Istanbul (APA/AFP) - In der Türkei sieht mehr als jeder zweite Bürger laut einer Umfrage die Meinungsfreiheit als gefährdet an. In der Befra...

Istanbul (APA/AFP) - In der Türkei sieht mehr als jeder zweite Bürger laut einer Umfrage die Meinungsfreiheit als gefährdet an. In der Befragung der Istanbuler Koc-Universität gaben laut Medienberichten vom Freitag 56 Prozent der Teilnehmer an, Einwohner in der Türkei könnten nicht frei und ohne Angst vor Repressalien ihre Meinung sagen. Das waren zwölf Prozentpunkte mehr als noch vor vier Jahren.

Mit einem Anteil von 45 Prozent ist zudem fast die Hälfte der türkischen Bevölkerung davon überzeugt, dass der Staat die Menschenrechte nicht achtet. Kritiker werfen Präsident Recep Tayyip Erdogan und der Regierungspartei AKP vor, die Meinungsfreiheit in der Türkei immer weiter einzuschränken.

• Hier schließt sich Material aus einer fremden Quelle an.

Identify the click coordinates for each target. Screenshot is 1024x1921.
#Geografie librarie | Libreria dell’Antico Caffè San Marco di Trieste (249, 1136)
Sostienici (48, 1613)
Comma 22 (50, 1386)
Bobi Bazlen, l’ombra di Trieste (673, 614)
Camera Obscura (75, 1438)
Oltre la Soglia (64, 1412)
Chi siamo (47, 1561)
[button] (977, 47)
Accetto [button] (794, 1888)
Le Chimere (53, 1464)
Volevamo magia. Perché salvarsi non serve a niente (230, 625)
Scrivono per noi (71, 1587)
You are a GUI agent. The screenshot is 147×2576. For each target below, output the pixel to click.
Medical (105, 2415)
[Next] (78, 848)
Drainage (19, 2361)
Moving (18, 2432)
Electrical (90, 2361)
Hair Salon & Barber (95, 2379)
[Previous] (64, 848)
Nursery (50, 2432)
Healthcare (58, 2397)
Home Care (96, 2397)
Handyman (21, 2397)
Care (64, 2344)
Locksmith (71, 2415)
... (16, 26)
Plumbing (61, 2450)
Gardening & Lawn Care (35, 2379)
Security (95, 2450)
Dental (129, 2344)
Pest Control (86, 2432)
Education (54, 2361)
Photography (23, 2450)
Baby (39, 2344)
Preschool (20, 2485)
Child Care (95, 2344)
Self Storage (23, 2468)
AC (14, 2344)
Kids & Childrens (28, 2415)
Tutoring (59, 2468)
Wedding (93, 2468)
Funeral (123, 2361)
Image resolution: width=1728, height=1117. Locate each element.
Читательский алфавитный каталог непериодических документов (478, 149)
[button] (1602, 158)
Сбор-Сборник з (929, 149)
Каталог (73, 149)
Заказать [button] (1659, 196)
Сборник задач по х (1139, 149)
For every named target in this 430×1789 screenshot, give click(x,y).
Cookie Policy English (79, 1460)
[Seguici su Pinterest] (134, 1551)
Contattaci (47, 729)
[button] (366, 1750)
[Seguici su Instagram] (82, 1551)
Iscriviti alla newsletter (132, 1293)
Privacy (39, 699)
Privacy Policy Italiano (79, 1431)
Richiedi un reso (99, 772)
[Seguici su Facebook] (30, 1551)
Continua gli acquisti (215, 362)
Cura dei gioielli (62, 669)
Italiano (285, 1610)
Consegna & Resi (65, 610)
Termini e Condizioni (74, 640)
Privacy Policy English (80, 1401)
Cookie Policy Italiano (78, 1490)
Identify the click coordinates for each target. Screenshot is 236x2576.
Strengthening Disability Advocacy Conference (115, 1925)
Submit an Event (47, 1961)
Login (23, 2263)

Kürzlich hatte die Regierung ein neues Sicherheitsgesetz verabschiedet, das der Polizei mehr Befugnisse zusprach. Derzeit laufen zudem mehrere Dutzend Strafverfahren gegen Journalisten und Aktivisten, die Erdogan mit kritischen Äußerungen beleidigt haben sollen.

Die Koc-Universität befragte für die Studie zusammen mit der Universität Ohio und der Stiftung für eine Offene Gesellschaft (Open Society Foundation) des US-Milliardärs George Soros mehr als 2.200 türkische Bürger. Dabei sprachen sich 60 Prozent der Befragten für eine neue Verfassung aus. Die derzeitige türkische Verfassung stammt noch aus der Zeit nach dem letzten Militärputsch von 1980.